| WORK REQUIRED |
Leave out the pictures and retype all the entries below exactly.

| DATA EXCERPTS |
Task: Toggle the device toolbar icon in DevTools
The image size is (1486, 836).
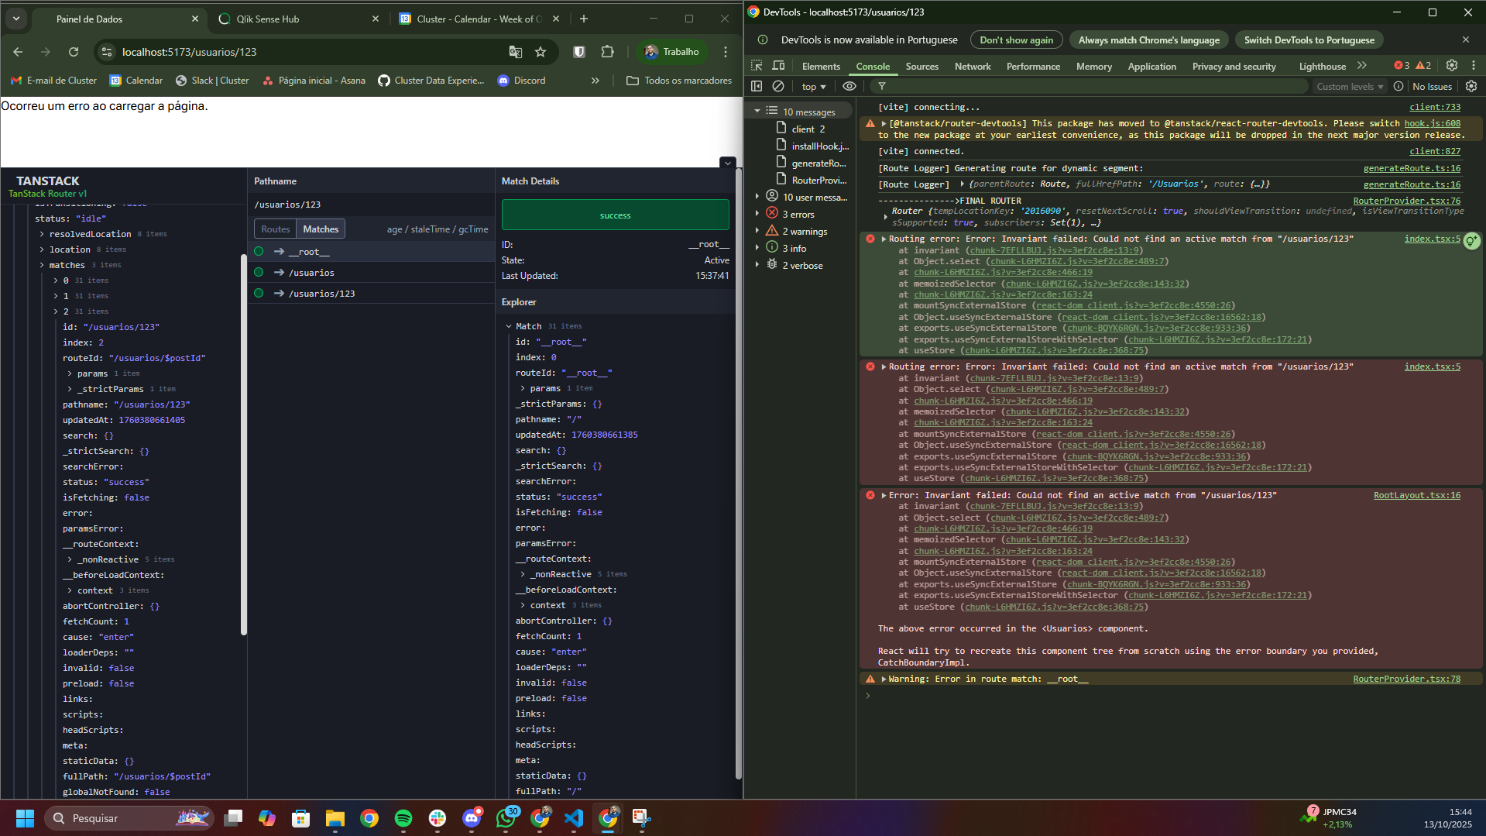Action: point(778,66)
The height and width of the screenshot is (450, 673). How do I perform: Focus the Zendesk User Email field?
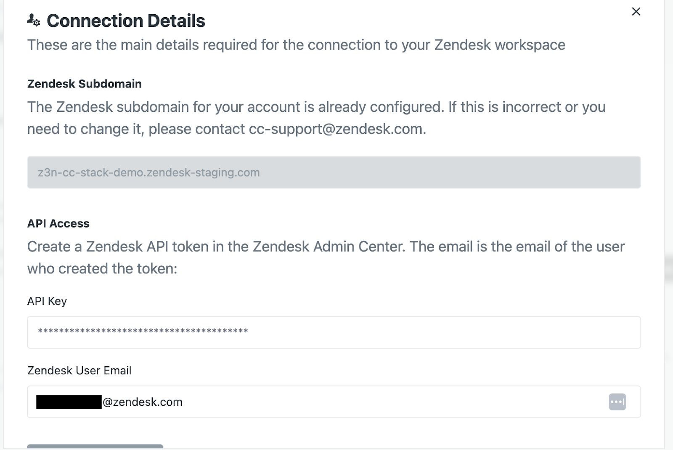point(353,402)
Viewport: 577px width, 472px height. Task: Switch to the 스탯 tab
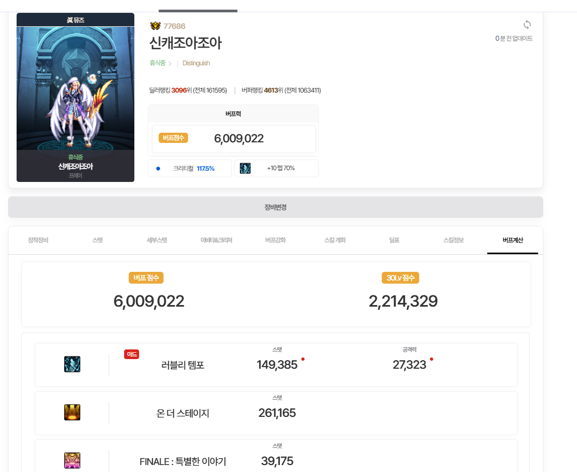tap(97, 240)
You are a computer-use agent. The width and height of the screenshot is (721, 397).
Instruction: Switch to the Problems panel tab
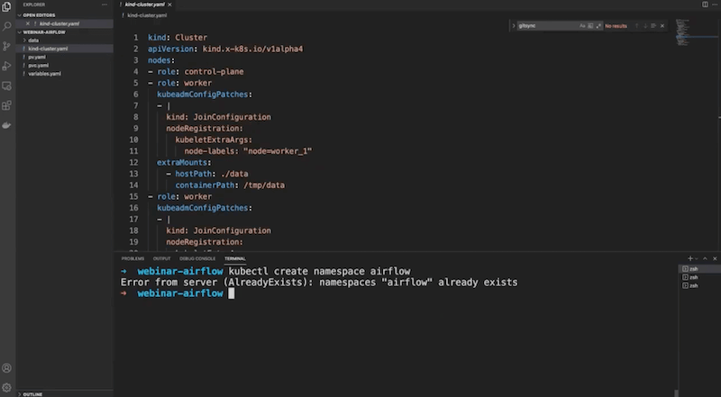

| RESPONSE |
Task: Toggle the device toolbar icon in DevTools
The image size is (1486, 836).
Action: point(778,66)
The height and width of the screenshot is (450, 673). How do I perform: Focus the Zendesk User Email field?
point(353,402)
Viewport: 577px width, 472px height. Task: Switch to the 스탯 tab
tap(97, 240)
You are a computer-use agent. The width and height of the screenshot is (721, 397).
Instruction: Switch to the Problems panel tab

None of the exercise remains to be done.